## Work required:
Below are records to be repeated in full. Give them exactly.

## Raw data:
━━━━━━━━━━━━━━━━━━━━━━━━━━━━━━
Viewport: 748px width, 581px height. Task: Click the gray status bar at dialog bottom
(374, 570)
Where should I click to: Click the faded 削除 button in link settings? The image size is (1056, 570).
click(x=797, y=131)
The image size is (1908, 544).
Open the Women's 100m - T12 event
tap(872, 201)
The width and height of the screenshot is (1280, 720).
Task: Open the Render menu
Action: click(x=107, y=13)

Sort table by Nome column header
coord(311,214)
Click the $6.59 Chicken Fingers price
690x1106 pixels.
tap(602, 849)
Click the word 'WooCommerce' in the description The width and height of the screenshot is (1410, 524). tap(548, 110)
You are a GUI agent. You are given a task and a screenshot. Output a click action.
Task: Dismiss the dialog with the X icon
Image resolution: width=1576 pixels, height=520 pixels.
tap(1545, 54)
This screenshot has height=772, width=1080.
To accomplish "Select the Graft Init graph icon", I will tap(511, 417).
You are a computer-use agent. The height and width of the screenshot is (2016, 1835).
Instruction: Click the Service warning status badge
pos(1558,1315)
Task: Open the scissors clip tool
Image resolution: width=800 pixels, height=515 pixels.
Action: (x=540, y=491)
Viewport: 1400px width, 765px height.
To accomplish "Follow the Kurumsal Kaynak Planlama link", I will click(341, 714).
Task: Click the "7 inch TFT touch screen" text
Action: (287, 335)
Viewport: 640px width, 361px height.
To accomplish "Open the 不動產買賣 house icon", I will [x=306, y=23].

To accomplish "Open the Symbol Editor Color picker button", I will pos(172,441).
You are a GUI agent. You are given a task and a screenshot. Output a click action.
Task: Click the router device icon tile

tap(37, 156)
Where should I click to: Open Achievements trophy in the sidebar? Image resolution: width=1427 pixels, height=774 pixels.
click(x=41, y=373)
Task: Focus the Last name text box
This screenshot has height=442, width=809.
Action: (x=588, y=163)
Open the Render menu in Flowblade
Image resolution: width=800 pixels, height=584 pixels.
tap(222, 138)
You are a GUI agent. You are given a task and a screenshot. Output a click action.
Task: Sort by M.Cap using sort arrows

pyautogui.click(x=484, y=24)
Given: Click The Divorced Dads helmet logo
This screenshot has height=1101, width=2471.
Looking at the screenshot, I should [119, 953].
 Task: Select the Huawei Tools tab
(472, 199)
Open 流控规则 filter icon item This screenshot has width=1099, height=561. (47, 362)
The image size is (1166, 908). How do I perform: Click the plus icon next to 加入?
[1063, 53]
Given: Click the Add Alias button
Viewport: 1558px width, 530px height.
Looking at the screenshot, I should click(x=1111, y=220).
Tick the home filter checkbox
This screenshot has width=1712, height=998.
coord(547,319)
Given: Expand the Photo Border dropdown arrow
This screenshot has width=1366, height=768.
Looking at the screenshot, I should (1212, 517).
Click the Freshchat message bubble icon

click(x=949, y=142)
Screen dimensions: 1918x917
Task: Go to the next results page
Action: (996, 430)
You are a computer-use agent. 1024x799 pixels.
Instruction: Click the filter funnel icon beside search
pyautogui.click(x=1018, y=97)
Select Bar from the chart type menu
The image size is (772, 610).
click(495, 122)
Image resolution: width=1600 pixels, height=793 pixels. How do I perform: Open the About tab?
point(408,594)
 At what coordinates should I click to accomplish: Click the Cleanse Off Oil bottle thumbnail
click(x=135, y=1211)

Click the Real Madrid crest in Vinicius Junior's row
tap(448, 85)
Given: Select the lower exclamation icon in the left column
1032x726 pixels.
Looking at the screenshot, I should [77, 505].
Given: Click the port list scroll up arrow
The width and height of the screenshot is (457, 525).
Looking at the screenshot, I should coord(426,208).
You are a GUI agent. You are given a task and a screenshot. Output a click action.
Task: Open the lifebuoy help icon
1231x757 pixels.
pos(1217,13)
━━━━━━━━━━━━━━━━━━━━━━━━━━━━━━
## Answer section:
Viewport: 748px width, 581px height. Task: Click the gray status bar at dialog bottom
(374, 570)
Where should I click to: Click the faded 削除 button in link settings? The image size is (1056, 570).
click(x=797, y=131)
The image size is (1908, 544).
Open the Women's 100m - T12 event
tap(872, 201)
The width and height of the screenshot is (1280, 720).
Task: Open the Render menu
Action: click(x=107, y=13)

Sort table by Nome column header
coord(311,214)
Click the $6.59 Chicken Fingers price
690x1106 pixels.
tap(602, 849)
Click the word 'WooCommerce' in the description The width and height of the screenshot is (1410, 524). tap(548, 110)
You are a GUI agent. You are given a task and a screenshot. Output a click action.
Task: Dismiss the dialog with the X icon
Image resolution: width=1576 pixels, height=520 pixels.
tap(1545, 54)
This screenshot has height=772, width=1080.
To accomplish "Select the Graft Init graph icon", I will tap(511, 417).
You are a computer-use agent. The height and width of the screenshot is (2016, 1835).
Instruction: Click the Service warning status badge
pos(1558,1315)
Task: Open the scissors clip tool
Image resolution: width=800 pixels, height=515 pixels.
Action: (x=540, y=491)
Viewport: 1400px width, 765px height.
To accomplish "Follow the Kurumsal Kaynak Planlama link", I will click(341, 714).
Task: Click the "7 inch TFT touch screen" text
Action: (287, 335)
Viewport: 640px width, 361px height.
To accomplish "Open the 不動產買賣 house icon", I will [x=306, y=23].

To accomplish "Open the Symbol Editor Color picker button", I will pos(172,441).
You are a GUI agent. You are given a task and a screenshot. Output a click action.
Task: Click the router device icon tile

tap(37, 156)
Where should I click to: Open Achievements trophy in the sidebar? Image resolution: width=1427 pixels, height=774 pixels.
click(x=41, y=373)
Task: Focus the Last name text box
This screenshot has height=442, width=809.
Action: (x=588, y=163)
Open the Render menu in Flowblade
Image resolution: width=800 pixels, height=584 pixels.
tap(222, 138)
You are a GUI agent. You are given a task and a screenshot. Output a click action.
Task: Sort by M.Cap using sort arrows

pyautogui.click(x=484, y=24)
Given: Click The Divorced Dads helmet logo
This screenshot has height=1101, width=2471.
Looking at the screenshot, I should [119, 953].
 Task: Select the Huawei Tools tab
(472, 199)
Open 流控规则 filter icon item This screenshot has width=1099, height=561. (47, 362)
The image size is (1166, 908). How do I perform: Click the plus icon next to 加入?
[1063, 53]
Given: Click the Add Alias button
Viewport: 1558px width, 530px height.
Looking at the screenshot, I should click(x=1111, y=220).
Tick the home filter checkbox
This screenshot has width=1712, height=998.
coord(547,319)
Given: Expand the Photo Border dropdown arrow
This screenshot has width=1366, height=768.
Looking at the screenshot, I should (1212, 517).
Click the Freshchat message bubble icon

click(x=949, y=142)
Screen dimensions: 1918x917
Task: Go to the next results page
Action: (996, 430)
You are a computer-use agent. 1024x799 pixels.
Instruction: Click the filter funnel icon beside search
pyautogui.click(x=1018, y=97)
Select Bar from the chart type menu
The image size is (772, 610).
click(495, 122)
Image resolution: width=1600 pixels, height=793 pixels. How do I perform: Open the About tab?
point(408,594)
 At what coordinates should I click to accomplish: Click the Cleanse Off Oil bottle thumbnail
click(x=135, y=1211)

Click the Real Madrid crest in Vinicius Junior's row
tap(448, 85)
Given: Select the lower exclamation icon in the left column
1032x726 pixels.
Looking at the screenshot, I should [77, 505].
Given: Click the port list scroll up arrow
The width and height of the screenshot is (457, 525).
Looking at the screenshot, I should coord(426,208).
You are a GUI agent. You are given a task and a screenshot. Output a click action.
Task: Open the lifebuoy help icon
1231x757 pixels.
pos(1217,13)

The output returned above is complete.